TEXT PROVIDED »
--

8) Even for people of great good will, finding a solution to such complicated problems would take tremendous legislative skill. Ohio’s legislators generally don’t have it. One reason is that in 1992, Republican leaders persuaded voters to impose term limits on legislators. Legislators in Ohio can’t hold their jobs longer than eight years, so they’re constantly jockeying for new positions and their turnover rate is incredible. More important, they aren’t on the job long enough to learn complicated subjects like school finance or business tax law. Generally they just give up and either wait for the next political job or get ready to leave politics and go back to their careers.

9) If it’s possible, things are made even worse by a group of right-wingers whom even mainstream Republicans call the Caveman Caucus. While the state’s economy circles the drain, this group pushes for creationism in the public schools, concealed weapons carry, a “defense of marriage act,” and (as if that weren’t enough) a constitutional amendment (Issue 1) that, if passed, will make it illegal for any public employer to offer benefits to unmarried couples.

10) The net result is that progressive businesses that have a chance of locating anywhere see a state with unfair business taxes, a troubled educational system, a shrinking supply of educated workers, regressive laws, and a neanderthal legislature, and locate elsewhere. The businesses that remain consist disproportionately of the ones you don’t want to have.

11) Ohio’s only hope is the wholesale replacement of its elected officials. The only force powerful enough to make that happen is the rage of an aroused electorate. I do see some signs of increasing public alarm, but things may have to get significantly worse before they’ll get better. Since the Republicans have essentially owned the state for the past fifteen years, the simplest way to register outrage is to vote Democratic on all the downticket contests.

Ohio’s legislators and governor have a lot of issues to work on, but only one–education–has the potential to lift the state out of its quagmire. They evidently aren’t motivated to improve the situation. One solution would be to elect a Supreme Court that would enforce its previous rulings. I’m starting by voting for C. Ellen Connally for Chief Justice, since incumbent Thomas Moyer voted against all four DeRolph rulings. I’ll vote to re-elect Justice Paul E. Peiffer, a DeRolph supporter who is running unopposed. I’ll pick William O’Neill to replace Terrence O’Donnell and Nancy Fuerst over Judith Lanzinger.

Ohio is a wonderful place to live, with an incredibly diverse population, a proud history, breathtaking scenery, valuable natural resources, and a terrific location. But if we don’t work out some very serious problems, we may have to remind the last Ohioan leaving to turn out the lights.

--

DATA PROVIDED »
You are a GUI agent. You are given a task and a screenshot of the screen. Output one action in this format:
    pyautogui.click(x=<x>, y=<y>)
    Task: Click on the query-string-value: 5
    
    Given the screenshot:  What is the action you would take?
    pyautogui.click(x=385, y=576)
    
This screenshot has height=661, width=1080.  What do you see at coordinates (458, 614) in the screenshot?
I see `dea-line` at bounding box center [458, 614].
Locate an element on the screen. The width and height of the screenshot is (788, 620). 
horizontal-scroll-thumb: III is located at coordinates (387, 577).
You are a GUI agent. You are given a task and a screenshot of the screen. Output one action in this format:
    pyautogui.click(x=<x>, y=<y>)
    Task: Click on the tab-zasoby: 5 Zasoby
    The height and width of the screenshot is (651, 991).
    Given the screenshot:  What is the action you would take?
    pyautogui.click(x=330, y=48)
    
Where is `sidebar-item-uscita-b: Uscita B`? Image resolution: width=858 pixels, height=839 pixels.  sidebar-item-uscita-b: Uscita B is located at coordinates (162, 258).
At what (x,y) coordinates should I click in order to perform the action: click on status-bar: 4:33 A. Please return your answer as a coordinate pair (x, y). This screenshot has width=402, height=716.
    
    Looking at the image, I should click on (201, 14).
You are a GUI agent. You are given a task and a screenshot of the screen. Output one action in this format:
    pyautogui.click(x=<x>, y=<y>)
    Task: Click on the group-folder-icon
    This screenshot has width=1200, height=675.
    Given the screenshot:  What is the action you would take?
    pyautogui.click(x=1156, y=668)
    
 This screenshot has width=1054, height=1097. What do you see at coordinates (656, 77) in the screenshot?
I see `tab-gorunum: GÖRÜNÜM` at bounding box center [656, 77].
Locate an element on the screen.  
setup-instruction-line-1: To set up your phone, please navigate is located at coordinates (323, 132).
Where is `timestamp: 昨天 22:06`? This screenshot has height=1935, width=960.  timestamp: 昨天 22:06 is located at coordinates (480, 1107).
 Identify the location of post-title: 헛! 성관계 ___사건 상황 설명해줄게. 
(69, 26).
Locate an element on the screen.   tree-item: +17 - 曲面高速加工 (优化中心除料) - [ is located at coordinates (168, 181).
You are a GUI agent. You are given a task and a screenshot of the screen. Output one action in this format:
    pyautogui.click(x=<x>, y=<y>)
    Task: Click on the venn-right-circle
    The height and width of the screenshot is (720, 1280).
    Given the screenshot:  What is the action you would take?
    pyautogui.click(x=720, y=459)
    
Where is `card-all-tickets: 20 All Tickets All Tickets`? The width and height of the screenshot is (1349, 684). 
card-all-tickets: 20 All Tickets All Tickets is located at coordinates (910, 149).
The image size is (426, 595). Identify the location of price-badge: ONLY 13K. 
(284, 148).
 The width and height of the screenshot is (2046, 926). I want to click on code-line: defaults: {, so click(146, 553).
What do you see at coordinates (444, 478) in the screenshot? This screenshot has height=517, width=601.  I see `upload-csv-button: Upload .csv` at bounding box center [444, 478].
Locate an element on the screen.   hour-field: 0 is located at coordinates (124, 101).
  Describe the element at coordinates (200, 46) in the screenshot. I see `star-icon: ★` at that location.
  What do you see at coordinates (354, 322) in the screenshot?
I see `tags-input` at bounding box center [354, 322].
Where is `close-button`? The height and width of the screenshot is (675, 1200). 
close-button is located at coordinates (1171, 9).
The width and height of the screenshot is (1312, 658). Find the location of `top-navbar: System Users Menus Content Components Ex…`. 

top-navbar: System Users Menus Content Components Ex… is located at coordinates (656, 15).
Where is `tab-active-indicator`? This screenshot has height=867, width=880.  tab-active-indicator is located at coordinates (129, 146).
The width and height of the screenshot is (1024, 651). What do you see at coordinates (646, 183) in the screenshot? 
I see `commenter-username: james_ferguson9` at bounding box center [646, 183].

--

WHAT TO WORK ON »
1. Could you print the passage in the Ohio piece from "Ohio’s legislators and" to "out the lights."?
2. According to the Ohio piece, why don't Ohio's legislators have the skill to handle complicated subjects like school finance or business tax law? Answer in one to three sentences.

RESULTS FOR THE EXERCISE »
1.
Ohio’s legislators and governor have a lot of issues to work on, but only one–education–has the potential to lift the state out of its quagmire. They evidently aren’t motivated to improve the situation. One solution would be to elect a Supreme Court that would enforce its previous rulings. I’m starting by voting for C. Ellen Connally for Chief Justice, since incumbent Thomas Moyer voted against all four DeRolph rulings. I’ll vote to re-elect Justice Paul E. Peiffer, a DeRolph supporter who is running unopposed. I’ll pick William O’Neill to replace Terrence O’Donnell and Nancy Fuerst over Judith Lanzinger.

Ohio is a wonderful place to live, with an incredibly diverse population, a proud history, breathtaking scenery, valuable natural resources, and a terrific location. But if we don’t work out some very serious problems, we may have to remind the last Ohioan leaving to turn out the lights.

2. In 1992, voters approved term limits that keep Ohio legislators from serving longer than eight years. Because of this, they aren't on the job long enough to learn such complicated subjects. They are also constantly jockeying for new positions, and their turnover rate is very high.